Transferring Fairness under Distribution Shifts via Fair Consistency
Regularization
- URL: http://arxiv.org/abs/2206.12796v3
- Date: Sat, 14 Jan 2023 21:15:42 GMT
- Title: Transferring Fairness under Distribution Shifts via Fair Consistency
Regularization
- Authors: Bang An, Zora Che, Mucong Ding, Furong Huang
- Abstract summary: We study how to transfer model fairness under distribution shifts, a widespread issue in practice.
Inspired by the success of self-training in transferring accuracy under domain shifts, we derive a sufficient condition for transferring group fairness.
- Score: 15.40257564187799
- License: http://creativecommons.org/licenses/by/4.0/
- Abstract: The increasing reliance on ML models in high-stakes tasks has raised a major
concern on fairness violations. Although there has been a surge of work that
improves algorithmic fairness, most of them are under the assumption of an
identical training and test distribution.
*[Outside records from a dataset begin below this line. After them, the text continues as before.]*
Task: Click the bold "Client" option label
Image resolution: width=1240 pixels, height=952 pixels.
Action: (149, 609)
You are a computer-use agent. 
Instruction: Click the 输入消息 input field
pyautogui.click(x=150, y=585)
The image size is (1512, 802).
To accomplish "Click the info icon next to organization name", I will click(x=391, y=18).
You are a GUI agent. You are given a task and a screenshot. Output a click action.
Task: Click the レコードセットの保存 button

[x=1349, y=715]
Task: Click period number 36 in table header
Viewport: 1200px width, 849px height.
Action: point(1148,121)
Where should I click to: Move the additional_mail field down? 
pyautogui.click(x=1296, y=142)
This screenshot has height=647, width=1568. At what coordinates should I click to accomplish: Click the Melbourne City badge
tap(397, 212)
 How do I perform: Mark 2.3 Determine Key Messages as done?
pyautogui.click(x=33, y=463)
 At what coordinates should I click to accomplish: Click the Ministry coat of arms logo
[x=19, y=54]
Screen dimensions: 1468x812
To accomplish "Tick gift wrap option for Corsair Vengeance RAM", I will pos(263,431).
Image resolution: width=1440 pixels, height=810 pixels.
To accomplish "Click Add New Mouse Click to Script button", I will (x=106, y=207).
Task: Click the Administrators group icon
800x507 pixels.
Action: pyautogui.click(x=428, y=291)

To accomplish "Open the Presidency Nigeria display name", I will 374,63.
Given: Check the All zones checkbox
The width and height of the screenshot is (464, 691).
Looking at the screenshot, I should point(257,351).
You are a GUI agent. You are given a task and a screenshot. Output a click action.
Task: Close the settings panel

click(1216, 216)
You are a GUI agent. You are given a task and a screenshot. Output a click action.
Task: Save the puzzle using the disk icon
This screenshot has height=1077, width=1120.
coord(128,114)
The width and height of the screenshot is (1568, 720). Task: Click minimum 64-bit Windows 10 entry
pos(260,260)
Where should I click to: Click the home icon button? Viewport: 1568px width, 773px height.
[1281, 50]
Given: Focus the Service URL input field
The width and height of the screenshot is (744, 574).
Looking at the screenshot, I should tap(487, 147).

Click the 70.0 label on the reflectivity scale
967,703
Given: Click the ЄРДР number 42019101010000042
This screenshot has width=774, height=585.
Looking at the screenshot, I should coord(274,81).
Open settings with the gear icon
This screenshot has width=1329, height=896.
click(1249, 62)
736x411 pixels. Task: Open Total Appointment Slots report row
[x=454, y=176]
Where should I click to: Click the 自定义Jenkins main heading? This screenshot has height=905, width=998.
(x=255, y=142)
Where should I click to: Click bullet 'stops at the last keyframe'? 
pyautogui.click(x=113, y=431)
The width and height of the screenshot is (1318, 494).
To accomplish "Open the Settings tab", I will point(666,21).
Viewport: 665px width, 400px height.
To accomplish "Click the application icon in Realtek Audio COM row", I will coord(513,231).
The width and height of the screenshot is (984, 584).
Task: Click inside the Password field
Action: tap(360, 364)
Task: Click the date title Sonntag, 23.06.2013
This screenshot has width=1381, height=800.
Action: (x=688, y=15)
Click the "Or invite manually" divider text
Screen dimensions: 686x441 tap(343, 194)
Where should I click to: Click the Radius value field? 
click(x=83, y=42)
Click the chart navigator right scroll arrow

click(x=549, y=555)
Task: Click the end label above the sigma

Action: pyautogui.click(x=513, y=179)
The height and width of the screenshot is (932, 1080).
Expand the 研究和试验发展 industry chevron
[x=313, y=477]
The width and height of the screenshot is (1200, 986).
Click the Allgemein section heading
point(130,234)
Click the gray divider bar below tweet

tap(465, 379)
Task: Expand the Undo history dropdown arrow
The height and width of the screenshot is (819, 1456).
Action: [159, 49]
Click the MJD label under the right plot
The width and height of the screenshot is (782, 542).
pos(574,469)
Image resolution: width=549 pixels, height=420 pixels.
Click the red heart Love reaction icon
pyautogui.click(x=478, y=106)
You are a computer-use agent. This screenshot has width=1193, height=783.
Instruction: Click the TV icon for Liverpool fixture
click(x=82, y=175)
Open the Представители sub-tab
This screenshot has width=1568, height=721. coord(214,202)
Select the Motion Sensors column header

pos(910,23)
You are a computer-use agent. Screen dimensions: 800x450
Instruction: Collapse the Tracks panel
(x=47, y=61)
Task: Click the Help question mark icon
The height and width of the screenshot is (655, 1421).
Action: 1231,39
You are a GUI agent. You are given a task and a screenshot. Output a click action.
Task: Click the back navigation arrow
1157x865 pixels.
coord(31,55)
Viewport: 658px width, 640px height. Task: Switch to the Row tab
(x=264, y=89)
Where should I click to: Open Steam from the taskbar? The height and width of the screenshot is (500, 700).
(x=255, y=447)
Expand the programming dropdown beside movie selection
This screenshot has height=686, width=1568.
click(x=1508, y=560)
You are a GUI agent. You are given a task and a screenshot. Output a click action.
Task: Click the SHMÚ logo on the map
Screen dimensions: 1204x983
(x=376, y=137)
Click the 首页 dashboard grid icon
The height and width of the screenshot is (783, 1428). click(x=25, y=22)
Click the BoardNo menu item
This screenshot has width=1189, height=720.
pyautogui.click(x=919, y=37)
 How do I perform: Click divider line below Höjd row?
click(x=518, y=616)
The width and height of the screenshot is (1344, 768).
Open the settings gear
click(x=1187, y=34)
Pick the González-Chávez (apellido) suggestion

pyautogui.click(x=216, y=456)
In many real-world applications,
however, such an assumption is often violated as previously trained fair models
are often deployed in a different environment, and the fairness of such models
has been observed to collapse. In this paper, we study how to transfer model
fairness under distribution shifts, a widespread issue in practice. We conduct
a fine-grained analysis of how the fair model is affected under different types
of distribution shifts and find that domain shifts are more challenging than
subpopulation shifts. Inspired by the success of self-training in transferring
accuracy under domain shifts, we derive a sufficient condition for transferring
group fairness. Guided by it, we propose a practical algorithm with a fair
consistency regularization as the key component. A synthetic dataset benchmark,
which covers all types of distribution shifts, is deployed for experimental
verification of the theoretical findings. Experiments on synthetic and real
datasets including image and tabular data demonstrate that our approach
effectively transfers fairness and accuracy under various distribution shifts.